§ **Text provided**
..........
Dáil debates

Wednesday, 29 July 2020

Financial Provisions (Covid-19) (No. 2) Bill 2020: Second Stage (Resumed)

 

4:15 pm

Photo of Carol NolanCarol Nolan (Laois-Offaly, Independent) | Oireachtas source

I am happy to speak on this important but technical Bill. As we know, the purpose of the Bill is in part to provide access to funding sources by enabling the State to participate in European instruments designed to deal with economic impacts of Covid-19. One of the main instruments is the European scheme for temporary support to mitigate unemployment risks in an emergency, SURE. With respect to this scheme, as I understand it from reports in the Financial Times, at least 18 member states have submitted expressions of interest for loans totalling €94.5 billion from the SURE programme. This selling of almost €100 billion of new debt will make the EU the largest issuer of bonds in Europe, aside from the national governments. This is in addition to the €50 billion of bonds that are outstanding, most of which were used to fund loans to Ireland during the debt crisis. From what I can see, these bonds will be backed by a system of voluntary guarantees from the EU's national governments worth €25 billion. Can the Minister, Deputy Donohoe, provide some clarity on the nature of Ireland's relationship to the voluntary guarantee aspect of the SURE scheme? This is important because we need to know if Ireland will be financially exposed, given the high levels of Europe-wide debt about to be created.

The Minister of State, Deputy Fleming, accepted during a debate on this Bill in the Seanad recently that one of the most important and prudent conditions on the instrument is the requirement that no more than 10% of all loans will fall due for payment in any one year. He also mentioned that one of the benefits of this guarantee mechanism is that it ensures member states do not have to pay any money upfront. I seek more detail on when the money will have to be repaid and when will the period of not-upfront run out. I acknowledge that there is a sense among some EU observers that, while SURE goes some way towards creating much needed lending capacity, it is far too modest to have a significant impact on the EU's fiscal response to the Covid-19 crisis. According to the Bruegel think tank, the main limitation of SURE is that it solves the wrong problem.
..........
§ **Information provided**
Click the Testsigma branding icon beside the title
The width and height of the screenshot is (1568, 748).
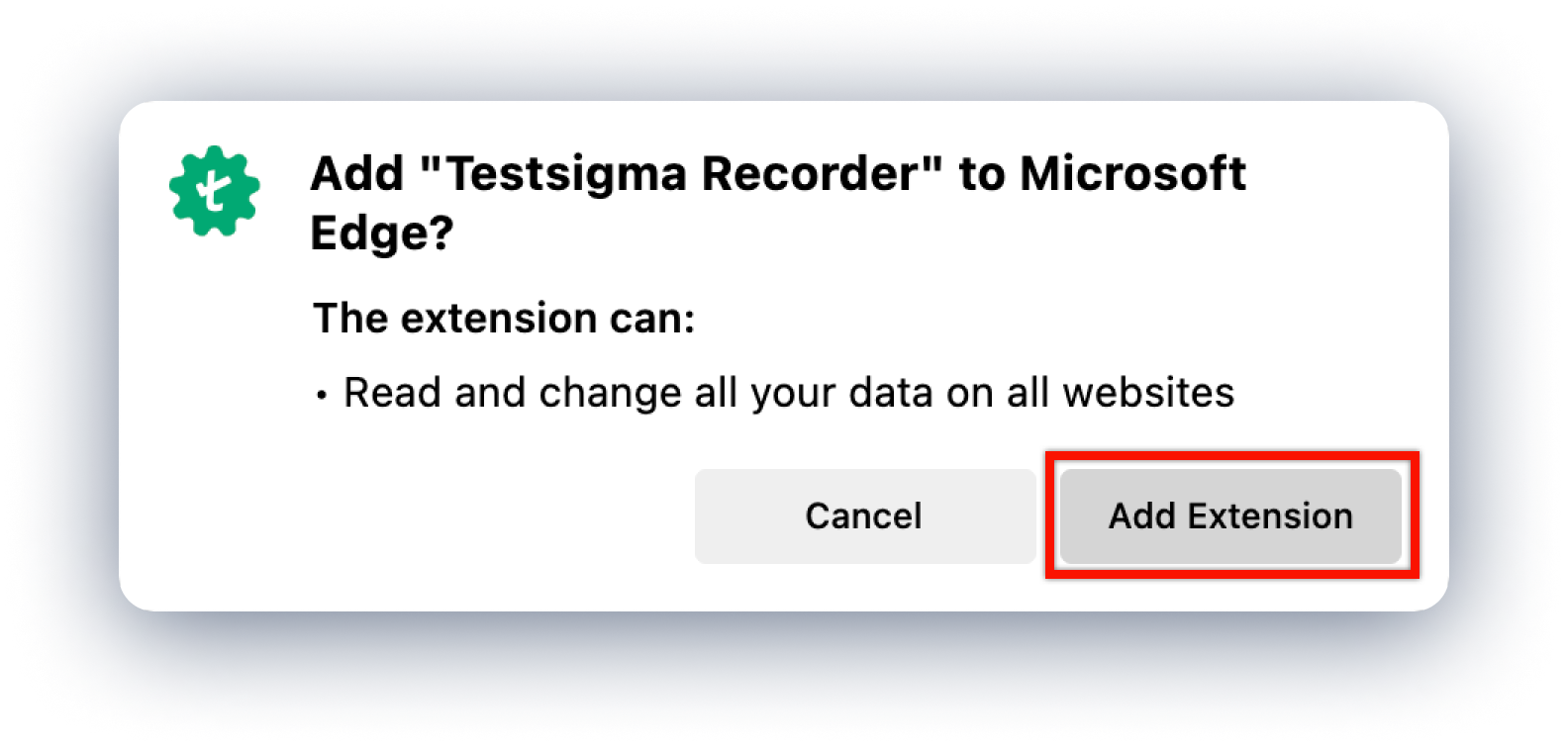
..........
§ **Check your understanding**
1. Answer these from the debate excerpt:
(a) How many member states have submitted expressions of interest for SURE loans, according to reports in the Financial Times?
(b) What is the value of the voluntary guarantees from the EU's national governments that will back the bonds?
(c) According to Deputy Fleming, what is the most that all loans can fall due for payment in any one year?
2. Please summarize the debate excerpt in two sentences.
3. List every euro amount that appears in the debate excerpt.
The lines are separate material from the debate excerpt.

§ **Answers to the exercise**
1.
(a) At least 18
(b) €25 billion
(c) No more than 10%

2. Carol Nolan says the Bill would let the State take part in European instruments designed to deal with the economic impacts of Covid-19, including the SURE scheme. She asks the Minister to clarify Ireland's relationship to the scheme's voluntary guarantees and when the money must be repaid, and she notes the view of some EU observers that SURE is too modest to significantly affect the EU's fiscal response.

3.
€94.5 billion
almost €100 billion
€50 billion
€25 billion